We've agreed sponsorship for a three year term. On 23 March, before Chesterfield's home game against Plymouth Argyle, Rob and Lee will take to the pitch at half time to meet the club's chief executive Chris Turner, who will announce the deal.

Hope springs eternal

As football fans, we're all very excited about linking up with a professional club. Regular readers of my blog will know that I'm a Chelsea fan, but as much as I looked out for The Blues' result against Manchester United last weekend I also kept an eye out for how The Spireites fared. They did well, with a solid 2-0 home win over Bristol Rovers. Currently occupying a mid-table position, with 50 points, a good run of form may yet see manager Paul Cook's team reach the play-offs. Indeed, as he put it: "It's mathematically possible to go up with nine games to go, why can't I believe? I believe every day."

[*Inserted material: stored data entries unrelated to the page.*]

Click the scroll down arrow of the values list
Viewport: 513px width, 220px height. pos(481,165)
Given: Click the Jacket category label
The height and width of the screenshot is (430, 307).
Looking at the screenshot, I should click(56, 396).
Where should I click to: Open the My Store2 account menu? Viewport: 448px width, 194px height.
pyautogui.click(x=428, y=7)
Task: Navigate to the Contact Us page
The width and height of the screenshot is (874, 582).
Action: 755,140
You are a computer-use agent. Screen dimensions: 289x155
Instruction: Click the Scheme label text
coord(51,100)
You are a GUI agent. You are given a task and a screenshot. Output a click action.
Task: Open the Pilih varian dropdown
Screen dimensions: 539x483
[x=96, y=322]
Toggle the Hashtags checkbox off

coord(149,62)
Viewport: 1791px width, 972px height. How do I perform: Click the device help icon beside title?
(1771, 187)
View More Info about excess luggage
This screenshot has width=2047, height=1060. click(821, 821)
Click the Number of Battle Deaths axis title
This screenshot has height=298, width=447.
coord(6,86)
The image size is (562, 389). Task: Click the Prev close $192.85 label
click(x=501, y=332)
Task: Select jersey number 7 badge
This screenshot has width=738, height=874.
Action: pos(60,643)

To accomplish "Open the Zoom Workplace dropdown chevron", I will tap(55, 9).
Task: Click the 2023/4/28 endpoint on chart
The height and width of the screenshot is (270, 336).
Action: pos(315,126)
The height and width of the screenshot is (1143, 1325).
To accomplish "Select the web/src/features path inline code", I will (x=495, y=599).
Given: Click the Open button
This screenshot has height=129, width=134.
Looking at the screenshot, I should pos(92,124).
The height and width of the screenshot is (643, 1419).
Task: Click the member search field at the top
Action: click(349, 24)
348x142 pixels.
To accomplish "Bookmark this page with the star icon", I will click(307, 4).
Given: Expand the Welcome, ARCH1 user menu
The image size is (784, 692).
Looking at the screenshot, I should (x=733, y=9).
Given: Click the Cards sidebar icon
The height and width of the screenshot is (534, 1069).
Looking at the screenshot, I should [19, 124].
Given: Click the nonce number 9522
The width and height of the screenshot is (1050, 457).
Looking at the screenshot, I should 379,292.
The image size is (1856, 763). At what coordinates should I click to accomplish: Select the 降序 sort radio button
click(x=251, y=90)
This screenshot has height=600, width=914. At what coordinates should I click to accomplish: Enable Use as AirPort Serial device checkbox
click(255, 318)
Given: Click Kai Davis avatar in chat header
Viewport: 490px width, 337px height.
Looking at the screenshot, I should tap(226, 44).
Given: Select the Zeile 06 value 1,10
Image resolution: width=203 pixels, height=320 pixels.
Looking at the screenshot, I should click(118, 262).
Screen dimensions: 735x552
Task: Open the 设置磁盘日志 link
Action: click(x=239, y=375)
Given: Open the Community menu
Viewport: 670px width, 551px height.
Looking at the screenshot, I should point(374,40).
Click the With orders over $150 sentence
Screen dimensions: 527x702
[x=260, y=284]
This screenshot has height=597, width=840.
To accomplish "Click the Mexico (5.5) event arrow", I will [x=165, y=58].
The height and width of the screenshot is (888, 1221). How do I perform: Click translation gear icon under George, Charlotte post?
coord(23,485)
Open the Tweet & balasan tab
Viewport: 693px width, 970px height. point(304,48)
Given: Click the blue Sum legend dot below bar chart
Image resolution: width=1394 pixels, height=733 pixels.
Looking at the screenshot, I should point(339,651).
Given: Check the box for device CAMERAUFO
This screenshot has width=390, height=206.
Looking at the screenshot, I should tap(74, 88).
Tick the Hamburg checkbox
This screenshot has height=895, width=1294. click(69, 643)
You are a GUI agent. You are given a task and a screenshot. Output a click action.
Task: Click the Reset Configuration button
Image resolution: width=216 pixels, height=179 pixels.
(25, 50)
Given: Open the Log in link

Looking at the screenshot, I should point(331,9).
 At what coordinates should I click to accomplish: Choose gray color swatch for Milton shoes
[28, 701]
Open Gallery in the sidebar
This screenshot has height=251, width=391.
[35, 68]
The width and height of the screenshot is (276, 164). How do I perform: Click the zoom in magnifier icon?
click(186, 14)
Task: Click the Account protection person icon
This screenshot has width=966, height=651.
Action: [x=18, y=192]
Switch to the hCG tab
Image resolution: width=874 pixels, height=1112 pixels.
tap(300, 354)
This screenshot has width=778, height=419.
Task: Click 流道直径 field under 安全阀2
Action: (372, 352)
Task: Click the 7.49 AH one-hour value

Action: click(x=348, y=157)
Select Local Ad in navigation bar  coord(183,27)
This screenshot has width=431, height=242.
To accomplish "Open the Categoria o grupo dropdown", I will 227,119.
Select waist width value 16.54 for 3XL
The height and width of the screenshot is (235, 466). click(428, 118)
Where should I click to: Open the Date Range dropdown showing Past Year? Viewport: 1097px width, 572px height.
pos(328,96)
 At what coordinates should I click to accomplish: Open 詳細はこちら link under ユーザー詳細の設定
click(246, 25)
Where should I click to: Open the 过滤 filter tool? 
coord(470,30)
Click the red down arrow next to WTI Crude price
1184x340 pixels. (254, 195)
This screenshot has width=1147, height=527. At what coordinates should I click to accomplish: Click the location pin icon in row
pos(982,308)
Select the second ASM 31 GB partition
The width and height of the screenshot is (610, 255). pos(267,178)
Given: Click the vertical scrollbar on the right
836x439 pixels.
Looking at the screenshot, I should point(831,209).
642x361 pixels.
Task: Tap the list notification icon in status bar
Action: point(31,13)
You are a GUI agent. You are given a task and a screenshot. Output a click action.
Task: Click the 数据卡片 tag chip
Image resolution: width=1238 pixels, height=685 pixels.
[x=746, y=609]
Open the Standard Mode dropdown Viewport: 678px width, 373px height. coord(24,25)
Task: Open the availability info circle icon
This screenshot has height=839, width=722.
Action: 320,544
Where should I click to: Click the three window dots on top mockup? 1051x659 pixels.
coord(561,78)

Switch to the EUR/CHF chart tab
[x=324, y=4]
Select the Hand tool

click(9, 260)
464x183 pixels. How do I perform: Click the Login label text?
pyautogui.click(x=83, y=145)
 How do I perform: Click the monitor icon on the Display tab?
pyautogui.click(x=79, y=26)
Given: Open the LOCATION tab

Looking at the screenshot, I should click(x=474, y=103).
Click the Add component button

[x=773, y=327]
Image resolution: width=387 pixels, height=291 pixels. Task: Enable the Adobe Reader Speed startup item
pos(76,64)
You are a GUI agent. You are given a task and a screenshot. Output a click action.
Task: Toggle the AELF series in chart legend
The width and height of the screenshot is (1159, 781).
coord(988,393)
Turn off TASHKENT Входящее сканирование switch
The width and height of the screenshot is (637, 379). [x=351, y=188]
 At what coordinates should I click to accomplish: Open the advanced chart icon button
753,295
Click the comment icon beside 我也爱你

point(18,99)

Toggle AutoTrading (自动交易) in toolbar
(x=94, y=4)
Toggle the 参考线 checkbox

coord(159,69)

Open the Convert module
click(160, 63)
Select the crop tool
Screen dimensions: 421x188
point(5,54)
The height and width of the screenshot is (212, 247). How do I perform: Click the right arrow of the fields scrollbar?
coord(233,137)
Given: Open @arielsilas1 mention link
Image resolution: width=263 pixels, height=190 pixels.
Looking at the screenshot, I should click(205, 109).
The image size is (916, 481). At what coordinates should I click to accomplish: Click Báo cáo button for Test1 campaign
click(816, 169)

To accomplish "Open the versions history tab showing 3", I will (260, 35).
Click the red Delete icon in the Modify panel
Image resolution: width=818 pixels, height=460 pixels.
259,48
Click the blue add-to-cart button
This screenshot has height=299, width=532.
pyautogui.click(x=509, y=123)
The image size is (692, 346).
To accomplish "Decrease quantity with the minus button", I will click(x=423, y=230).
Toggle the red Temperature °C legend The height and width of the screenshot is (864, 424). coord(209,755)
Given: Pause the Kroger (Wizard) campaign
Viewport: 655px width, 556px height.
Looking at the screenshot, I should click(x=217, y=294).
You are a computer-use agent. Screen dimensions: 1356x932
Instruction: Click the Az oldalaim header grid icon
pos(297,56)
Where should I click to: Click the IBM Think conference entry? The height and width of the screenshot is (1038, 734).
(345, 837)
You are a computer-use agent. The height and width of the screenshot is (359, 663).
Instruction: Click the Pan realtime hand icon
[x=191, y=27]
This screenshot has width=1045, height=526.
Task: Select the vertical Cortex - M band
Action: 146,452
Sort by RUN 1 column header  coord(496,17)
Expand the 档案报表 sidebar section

Chesterfield's most notable recent successes came in the 1990s. Back then, they won the Division Three play-off final at Wembley in 1995; two years later, they reached the FA Cup semi-finals. In doing so they became the first club outside the top two divisions to reach this stage of the competition since Plymouth Argyle's famous 1984 cup run, beating Premier League Nottingham Forest along the way before eventually losing a semi-final replay to Middlesbrough.  This was a case so near, and yet so far: a thrilling first semi-final ended 3-3, before The Spireites lost the replay 3-0.

More recently, Chesterfield won the 2010-11 Football League Two title, to add to two previous triumphs in the old Fourth Division. The club was also the Johnstone's Paint Trophy winner in 2011-12.

In finalising the sponsorship deal I also visited the club. Its ground, the Proact Stadium, is impressive, as are the facilities overall. The Proact Stadium has a capacity of 10,400, and the club kindly offered Spencers the use of it for a game once the real business of the football season is over. I'm not sure who we'll play, but I'm sure we'll take up this excellent offer. Meantime, wouldn't it be wonderful to see the stadium full to the rafters, with fans enjoying promotion success?

This may not come this year, but hope springs eternal among football supporters and I will join all those who pray that Chesterfield win the majority of their nine remaining games and secure a play-off place. But if not, there is always next season - and the next, and the next, and the next again, until one day, who knows, top flight football becomes a reality. And if you don't believe me, just ask the fans of Swansea City. In football, dreams can still come true.